Our Programs

Lotus Outreach Australia works in partnership with respected local agencies to fund practical programs in education, vocational training, health care, counselling and advocacy of the rights of women and children.


Girls Access to Education

educational opportunities for 150 Cambodian girls

In partnership with the Cambodian Women's Crisis Centre (CWCC), Lotus Outreach Australia is supporting 150 girls in Siem Reap province through the Girls' Access to Education (GAE) program.
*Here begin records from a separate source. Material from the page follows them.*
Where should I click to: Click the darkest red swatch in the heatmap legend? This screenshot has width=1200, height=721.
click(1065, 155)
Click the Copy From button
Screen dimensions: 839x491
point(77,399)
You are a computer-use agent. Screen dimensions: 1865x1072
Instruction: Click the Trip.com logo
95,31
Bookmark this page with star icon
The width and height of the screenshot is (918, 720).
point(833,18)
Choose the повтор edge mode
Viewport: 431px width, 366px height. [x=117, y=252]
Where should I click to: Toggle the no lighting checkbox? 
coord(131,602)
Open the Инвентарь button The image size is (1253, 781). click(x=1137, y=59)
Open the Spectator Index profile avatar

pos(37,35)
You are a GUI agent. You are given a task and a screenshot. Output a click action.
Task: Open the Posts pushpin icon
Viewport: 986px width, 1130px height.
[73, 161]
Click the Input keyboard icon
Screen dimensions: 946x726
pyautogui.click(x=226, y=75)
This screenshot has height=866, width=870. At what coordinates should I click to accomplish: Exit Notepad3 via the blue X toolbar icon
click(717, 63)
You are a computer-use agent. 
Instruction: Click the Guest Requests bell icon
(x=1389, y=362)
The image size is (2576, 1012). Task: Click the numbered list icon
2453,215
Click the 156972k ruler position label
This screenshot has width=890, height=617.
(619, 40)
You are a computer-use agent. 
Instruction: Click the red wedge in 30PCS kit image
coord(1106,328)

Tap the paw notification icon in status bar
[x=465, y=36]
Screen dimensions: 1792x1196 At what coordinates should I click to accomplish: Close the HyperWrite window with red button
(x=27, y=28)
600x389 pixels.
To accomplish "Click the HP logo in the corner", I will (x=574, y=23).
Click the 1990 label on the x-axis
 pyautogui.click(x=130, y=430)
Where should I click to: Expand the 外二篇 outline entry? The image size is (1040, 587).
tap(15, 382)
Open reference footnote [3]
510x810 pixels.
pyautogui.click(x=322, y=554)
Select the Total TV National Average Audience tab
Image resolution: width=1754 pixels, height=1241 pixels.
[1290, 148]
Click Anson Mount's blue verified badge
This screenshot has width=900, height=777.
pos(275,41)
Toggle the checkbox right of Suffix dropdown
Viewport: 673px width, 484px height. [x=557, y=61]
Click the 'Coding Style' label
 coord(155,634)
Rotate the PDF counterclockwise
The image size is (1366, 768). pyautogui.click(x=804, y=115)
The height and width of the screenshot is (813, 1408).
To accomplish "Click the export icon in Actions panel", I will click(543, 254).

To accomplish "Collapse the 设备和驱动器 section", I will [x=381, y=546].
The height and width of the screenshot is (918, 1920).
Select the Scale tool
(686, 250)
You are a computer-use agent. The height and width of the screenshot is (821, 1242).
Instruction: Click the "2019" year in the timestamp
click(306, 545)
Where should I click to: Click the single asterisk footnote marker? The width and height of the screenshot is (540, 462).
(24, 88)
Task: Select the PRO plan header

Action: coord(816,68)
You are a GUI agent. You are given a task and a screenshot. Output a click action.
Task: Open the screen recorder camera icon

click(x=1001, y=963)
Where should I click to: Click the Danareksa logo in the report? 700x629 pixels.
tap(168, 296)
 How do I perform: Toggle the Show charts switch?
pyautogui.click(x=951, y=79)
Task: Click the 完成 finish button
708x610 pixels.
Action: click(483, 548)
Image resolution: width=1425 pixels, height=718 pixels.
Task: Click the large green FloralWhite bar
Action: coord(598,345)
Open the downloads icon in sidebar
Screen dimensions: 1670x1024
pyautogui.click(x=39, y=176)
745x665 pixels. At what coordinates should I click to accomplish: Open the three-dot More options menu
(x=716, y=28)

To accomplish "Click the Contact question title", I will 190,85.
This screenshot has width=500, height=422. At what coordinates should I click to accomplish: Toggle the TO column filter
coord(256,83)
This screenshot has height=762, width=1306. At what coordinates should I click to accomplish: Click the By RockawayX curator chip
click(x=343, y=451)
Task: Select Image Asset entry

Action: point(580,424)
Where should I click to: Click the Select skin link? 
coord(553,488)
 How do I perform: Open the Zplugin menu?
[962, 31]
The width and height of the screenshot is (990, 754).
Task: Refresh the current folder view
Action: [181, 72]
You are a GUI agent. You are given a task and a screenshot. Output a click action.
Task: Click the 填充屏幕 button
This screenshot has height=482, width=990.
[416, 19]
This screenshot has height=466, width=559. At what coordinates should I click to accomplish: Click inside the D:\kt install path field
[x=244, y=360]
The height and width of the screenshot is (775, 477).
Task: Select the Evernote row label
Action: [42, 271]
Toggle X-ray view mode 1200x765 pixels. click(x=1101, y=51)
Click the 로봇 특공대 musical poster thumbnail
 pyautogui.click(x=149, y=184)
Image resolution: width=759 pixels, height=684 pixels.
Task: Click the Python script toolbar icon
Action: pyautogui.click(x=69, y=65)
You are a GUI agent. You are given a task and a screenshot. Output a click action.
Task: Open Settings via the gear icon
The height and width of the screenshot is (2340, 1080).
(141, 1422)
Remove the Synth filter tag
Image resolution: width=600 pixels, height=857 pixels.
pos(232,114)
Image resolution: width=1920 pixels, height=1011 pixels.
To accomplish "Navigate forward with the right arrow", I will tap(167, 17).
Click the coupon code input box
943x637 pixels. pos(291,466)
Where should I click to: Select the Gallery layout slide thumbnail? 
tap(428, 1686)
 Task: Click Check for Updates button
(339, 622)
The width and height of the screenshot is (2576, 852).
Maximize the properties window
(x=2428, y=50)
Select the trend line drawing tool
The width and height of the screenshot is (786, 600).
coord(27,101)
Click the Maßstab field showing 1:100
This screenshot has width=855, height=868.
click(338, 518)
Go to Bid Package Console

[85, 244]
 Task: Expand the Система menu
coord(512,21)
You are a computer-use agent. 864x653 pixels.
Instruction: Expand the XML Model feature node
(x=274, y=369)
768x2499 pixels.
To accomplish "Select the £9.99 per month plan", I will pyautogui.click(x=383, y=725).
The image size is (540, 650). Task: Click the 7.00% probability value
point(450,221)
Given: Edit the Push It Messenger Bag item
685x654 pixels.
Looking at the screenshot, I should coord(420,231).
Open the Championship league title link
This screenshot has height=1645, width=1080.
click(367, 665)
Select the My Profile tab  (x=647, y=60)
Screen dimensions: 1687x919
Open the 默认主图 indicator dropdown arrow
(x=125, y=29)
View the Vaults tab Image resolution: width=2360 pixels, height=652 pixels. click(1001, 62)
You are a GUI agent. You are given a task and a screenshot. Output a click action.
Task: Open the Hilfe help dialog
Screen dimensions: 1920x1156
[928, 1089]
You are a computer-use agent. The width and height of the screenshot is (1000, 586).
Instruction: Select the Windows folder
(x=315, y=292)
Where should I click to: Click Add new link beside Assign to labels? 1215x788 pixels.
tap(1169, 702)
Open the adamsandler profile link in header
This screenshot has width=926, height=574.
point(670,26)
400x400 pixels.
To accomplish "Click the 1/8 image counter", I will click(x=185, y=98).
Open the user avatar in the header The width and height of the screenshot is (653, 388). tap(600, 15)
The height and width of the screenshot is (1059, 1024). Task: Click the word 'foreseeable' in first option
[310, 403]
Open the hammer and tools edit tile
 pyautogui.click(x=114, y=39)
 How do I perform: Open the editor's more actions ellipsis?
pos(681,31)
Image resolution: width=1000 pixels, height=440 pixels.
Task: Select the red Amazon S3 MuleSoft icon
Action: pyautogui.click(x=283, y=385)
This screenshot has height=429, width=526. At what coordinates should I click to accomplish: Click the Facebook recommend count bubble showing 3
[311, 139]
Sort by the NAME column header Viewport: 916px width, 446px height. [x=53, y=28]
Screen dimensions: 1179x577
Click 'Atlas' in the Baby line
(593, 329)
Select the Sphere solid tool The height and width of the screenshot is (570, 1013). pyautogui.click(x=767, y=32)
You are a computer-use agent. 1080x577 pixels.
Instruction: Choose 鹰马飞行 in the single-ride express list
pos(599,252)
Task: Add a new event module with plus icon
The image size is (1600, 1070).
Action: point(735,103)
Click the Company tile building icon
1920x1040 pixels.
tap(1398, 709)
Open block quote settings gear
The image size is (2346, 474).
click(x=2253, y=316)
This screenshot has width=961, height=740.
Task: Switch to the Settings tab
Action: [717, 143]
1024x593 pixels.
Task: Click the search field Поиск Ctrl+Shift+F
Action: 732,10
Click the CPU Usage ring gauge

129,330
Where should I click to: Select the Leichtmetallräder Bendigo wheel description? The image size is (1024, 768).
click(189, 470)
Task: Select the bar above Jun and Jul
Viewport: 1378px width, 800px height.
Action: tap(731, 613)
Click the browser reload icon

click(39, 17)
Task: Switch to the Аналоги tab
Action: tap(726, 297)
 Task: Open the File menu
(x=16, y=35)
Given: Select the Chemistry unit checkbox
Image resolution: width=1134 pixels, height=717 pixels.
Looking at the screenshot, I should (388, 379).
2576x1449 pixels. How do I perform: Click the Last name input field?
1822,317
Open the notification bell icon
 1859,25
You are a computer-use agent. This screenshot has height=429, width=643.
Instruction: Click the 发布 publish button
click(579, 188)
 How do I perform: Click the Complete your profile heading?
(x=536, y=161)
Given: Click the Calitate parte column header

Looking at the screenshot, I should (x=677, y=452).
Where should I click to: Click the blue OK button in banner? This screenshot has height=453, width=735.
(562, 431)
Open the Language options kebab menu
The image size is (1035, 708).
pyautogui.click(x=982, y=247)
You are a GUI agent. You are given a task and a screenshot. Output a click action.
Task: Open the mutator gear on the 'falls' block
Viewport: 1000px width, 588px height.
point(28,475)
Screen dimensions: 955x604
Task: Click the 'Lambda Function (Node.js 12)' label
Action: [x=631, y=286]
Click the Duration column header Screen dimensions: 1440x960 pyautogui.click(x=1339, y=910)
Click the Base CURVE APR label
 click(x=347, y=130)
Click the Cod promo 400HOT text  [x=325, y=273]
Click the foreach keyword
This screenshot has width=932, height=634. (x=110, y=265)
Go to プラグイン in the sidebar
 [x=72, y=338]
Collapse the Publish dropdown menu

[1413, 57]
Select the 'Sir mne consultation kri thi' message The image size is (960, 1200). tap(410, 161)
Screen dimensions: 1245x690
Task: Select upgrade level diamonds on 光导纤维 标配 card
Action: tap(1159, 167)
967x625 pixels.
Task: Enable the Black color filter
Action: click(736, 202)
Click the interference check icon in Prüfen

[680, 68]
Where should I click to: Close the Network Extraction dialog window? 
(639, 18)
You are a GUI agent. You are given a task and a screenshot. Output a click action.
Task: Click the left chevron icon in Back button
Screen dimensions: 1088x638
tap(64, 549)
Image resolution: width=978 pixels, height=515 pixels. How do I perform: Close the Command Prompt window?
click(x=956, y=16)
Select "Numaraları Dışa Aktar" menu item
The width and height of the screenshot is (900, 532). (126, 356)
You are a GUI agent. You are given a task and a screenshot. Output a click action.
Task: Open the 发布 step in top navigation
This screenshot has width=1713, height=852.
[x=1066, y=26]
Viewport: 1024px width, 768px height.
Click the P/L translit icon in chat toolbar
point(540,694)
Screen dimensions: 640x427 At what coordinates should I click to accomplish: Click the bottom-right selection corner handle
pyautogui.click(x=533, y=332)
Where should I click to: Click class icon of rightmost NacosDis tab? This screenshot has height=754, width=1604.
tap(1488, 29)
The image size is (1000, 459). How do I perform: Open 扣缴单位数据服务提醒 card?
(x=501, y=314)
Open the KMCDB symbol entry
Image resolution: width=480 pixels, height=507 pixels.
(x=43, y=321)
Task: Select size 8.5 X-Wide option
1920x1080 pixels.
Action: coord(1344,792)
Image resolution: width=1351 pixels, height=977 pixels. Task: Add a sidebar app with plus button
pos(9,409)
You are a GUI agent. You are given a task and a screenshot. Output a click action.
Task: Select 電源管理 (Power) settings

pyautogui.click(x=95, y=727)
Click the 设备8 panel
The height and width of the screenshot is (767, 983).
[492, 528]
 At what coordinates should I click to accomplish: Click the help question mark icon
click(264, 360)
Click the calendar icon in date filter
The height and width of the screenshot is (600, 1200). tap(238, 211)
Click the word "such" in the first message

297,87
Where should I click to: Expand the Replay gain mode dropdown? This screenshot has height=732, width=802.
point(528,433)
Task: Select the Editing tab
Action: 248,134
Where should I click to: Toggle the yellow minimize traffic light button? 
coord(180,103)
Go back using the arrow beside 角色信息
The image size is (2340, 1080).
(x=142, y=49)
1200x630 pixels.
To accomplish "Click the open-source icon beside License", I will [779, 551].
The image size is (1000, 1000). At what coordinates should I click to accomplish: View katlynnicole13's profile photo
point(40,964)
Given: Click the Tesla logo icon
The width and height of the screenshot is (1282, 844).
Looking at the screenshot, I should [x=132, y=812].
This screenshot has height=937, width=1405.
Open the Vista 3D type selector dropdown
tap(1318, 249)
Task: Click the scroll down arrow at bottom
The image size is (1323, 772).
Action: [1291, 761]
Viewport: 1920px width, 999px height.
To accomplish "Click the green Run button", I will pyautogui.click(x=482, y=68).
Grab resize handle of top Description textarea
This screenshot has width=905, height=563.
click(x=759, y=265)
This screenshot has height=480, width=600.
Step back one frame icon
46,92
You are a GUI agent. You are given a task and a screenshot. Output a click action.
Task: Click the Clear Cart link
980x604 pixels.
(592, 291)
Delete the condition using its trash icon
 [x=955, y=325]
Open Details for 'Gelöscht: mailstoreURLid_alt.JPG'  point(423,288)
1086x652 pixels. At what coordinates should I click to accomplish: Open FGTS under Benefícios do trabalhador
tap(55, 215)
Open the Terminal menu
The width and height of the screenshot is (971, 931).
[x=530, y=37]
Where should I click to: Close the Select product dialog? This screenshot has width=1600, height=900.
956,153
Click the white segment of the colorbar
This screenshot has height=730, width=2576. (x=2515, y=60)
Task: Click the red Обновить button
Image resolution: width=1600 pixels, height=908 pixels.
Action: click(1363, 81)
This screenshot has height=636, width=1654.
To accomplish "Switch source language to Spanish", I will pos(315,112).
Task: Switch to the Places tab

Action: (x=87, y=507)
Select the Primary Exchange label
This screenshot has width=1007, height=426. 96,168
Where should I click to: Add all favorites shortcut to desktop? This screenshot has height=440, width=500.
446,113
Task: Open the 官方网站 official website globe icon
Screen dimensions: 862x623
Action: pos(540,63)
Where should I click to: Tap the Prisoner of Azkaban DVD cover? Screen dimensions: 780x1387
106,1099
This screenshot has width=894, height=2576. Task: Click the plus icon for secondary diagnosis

GAE helps prevent trafficking by offering vulnerable and exploited girls options to choose their own path in life through education, information, skills training, and opportunities to build self-confidence and self-efficacy.

Through the Girls Access to Education program, girls who have been trafficked are provided with educational opportunities during their rehabilitation, girls out-of-school are provided with pathways back into school or into vocational training, and those already in primary school are given the necessary support to continue into secondary education.

Our aim is to ensure six full years of education for each girl we support in the GAE program as it is only through long-term training that vulnerable girls can hope to lay the foundation for a safe and sustainable future.

Advocacy

challenging the 'culture of silence'

In addition to direct educational support for girls at risk, we also help fund a program of advocacy that is educating rural and urban communities throughout Cambodia in the legal and social rights of women and children and challenging the "culture of silence" which shames victims of abuse into hiding their experience and denying their trauma.

Nga's story

Nga is a sweet, shy 17-year-old Cambodian girl who grew up in a bamboo shack in a post-war resettlement slum. It's understandable that her mother would send her to Thailand for a good job selling cosmetics…but that promised job opportunity landed Nga in a busy brothel in Bangkok. A teenager in a strange land with no family, no friends or resources, Nga made a remarkable bid for freedom at her first opportunity - when permitted to leave with a client she jumped off his moving motorbike into the river. The villagers fished her out, the police were contacted and the traffickers arrested.

Nga spent 6 months with the re-integration team at the facility run by the Cambodian Women's Crisis Centre, where Lotus Outreach provides counsellors and vocational training for sexually abused girls.

Though she is looked down upon in her community, Nga is fortunate to be free of HIV/AIDS and now works at a Thai market near her home. The road ahead is not easy, but with her innate fortitude and the crisis treatment received at the CWCC, Nga has the best possible chance of not just surviving, but also prospering.